Maintenance and Reuse? One Out of Two Ain’t Bad!
Good OO code is substantially more maintainable that most procedural code designed to solve the same problem. As for reusability? Well, as I said, one out of two ain’t bad.
When OO design was first introduced, it was heralded as the beginning of a new age of maintainability and reusability. Now that Service Oriented Architecture (SOA) is the "next big thing", the same benefits are being touted over the failed dreams of reusable OO designs.
OO designs fail on reusability for two reason – lack of semantic richness of interfaces and necessary dependencies.
The interfaces used to describe method calls (return type and arguments along with their associated data types) just aren’t semantically rich enough to describe object interactions. They leave all kinds of questions unanswered such as what kind of message codes do you pass on error conditions?
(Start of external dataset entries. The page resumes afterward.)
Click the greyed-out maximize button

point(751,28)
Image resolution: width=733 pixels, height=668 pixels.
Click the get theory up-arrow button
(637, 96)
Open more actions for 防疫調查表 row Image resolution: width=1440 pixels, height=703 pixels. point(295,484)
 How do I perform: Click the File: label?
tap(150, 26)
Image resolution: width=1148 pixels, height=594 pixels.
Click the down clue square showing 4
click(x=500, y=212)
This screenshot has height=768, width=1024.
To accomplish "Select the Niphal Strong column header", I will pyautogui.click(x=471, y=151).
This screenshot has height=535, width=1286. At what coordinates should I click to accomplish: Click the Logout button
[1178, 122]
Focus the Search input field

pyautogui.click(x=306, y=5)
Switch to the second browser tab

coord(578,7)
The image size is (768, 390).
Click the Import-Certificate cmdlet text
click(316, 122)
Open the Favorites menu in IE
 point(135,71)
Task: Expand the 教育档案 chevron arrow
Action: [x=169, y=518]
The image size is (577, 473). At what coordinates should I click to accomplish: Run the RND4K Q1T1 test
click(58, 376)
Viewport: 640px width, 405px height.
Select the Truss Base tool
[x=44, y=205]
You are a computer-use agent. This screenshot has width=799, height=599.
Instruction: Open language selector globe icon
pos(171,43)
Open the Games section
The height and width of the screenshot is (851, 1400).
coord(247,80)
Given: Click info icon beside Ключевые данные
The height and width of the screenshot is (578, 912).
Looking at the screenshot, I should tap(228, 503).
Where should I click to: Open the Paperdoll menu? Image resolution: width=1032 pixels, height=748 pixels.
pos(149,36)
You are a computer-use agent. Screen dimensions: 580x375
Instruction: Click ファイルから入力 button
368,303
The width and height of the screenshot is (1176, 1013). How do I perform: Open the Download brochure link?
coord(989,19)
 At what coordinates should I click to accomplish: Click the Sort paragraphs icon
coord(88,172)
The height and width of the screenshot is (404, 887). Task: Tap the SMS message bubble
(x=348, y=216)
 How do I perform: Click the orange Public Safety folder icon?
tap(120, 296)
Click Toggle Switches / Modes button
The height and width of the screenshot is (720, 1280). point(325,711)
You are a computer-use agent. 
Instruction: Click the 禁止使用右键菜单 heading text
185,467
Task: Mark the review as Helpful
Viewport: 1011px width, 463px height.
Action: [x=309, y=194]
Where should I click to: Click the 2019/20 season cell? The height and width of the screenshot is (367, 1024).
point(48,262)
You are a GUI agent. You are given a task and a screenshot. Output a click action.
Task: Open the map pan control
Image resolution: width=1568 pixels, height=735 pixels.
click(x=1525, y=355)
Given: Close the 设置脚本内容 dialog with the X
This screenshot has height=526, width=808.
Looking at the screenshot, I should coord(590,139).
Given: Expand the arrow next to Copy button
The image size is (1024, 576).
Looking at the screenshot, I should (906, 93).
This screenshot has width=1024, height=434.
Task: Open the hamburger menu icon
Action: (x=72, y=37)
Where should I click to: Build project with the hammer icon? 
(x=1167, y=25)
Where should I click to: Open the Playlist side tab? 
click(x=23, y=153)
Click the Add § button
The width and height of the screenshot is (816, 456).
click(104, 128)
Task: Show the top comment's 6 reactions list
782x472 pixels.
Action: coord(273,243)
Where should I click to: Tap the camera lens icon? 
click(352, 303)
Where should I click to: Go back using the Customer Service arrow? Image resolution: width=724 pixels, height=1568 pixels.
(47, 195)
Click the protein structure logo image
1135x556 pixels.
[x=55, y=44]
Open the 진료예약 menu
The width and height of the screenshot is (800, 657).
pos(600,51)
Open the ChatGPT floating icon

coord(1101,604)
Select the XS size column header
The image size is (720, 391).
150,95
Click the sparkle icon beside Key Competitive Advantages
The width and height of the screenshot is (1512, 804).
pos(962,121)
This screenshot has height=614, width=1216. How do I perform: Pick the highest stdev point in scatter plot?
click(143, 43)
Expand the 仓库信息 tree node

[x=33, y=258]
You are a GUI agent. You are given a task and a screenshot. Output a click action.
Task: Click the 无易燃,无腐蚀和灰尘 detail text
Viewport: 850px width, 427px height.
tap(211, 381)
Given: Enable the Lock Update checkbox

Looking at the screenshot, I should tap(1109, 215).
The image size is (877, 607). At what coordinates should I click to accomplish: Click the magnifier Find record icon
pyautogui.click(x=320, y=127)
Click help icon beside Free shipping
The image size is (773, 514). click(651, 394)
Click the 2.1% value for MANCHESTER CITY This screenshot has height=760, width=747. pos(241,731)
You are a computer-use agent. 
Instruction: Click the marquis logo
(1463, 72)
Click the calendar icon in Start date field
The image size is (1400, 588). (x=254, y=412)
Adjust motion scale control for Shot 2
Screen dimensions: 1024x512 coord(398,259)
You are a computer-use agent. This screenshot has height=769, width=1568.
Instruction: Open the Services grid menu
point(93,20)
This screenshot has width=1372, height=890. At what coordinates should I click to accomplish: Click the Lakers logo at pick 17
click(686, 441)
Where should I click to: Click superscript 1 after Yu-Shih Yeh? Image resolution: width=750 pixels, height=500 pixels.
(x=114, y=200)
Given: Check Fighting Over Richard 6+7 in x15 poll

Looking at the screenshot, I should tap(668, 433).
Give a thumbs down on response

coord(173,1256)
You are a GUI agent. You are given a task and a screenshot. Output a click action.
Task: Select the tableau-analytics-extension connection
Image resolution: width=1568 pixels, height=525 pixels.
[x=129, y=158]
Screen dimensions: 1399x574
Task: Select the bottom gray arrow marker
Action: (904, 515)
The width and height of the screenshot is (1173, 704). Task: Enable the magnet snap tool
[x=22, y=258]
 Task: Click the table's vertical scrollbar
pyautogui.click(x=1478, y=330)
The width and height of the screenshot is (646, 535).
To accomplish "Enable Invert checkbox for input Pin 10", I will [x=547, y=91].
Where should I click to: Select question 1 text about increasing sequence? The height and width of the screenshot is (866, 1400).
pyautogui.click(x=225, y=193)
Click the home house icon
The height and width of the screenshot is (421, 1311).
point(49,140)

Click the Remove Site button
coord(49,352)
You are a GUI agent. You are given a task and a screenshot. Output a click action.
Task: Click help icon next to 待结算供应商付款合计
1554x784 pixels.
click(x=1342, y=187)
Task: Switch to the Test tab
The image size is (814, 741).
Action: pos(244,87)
What are the full set of testable pre and post conditions for each method call? Etc.
Also, while OOP designs are loosely coupled that does not mean they are not coupled at all. An Order object is of little use without an OrderDAO to encapsulate persistence, a TaxCalculator for calculating taxes, a ShippingCalculator and so on. In practice, some companies have done quite well with reuse of objects in-house, but the goal of reusability (which is probably at more of a package or service level) has yet to be met.
But all is not lost. OO design is worth the effort for the maintenance benefits alone (as anyone who’s had to maintain a large procedural code base will attest to).
Why even mention this? Because it is important to understand why you’re doing things so you can make appropriate design decisions based upon your circumstances and your underlying intent. For me, the underlying intent of OO design is maintainability. Nothing more, nothing less.